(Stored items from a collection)
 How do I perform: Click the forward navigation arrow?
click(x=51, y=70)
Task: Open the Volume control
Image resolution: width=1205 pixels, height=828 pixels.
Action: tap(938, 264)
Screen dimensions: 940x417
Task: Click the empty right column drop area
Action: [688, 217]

* _WRITTEN TASK_: Reproduce the records from the line with "Task: Open the Volume control" through the end of the records, swapping "Volume control" for "Brightness control" and changing nothing else.

* _TASK OUTPUT_:
Task: Open the Brightness control
Image resolution: width=1205 pixels, height=828 pixels.
Action: tap(938, 264)
Screen dimensions: 940x417
Task: Click the empty right column drop area
Action: [688, 217]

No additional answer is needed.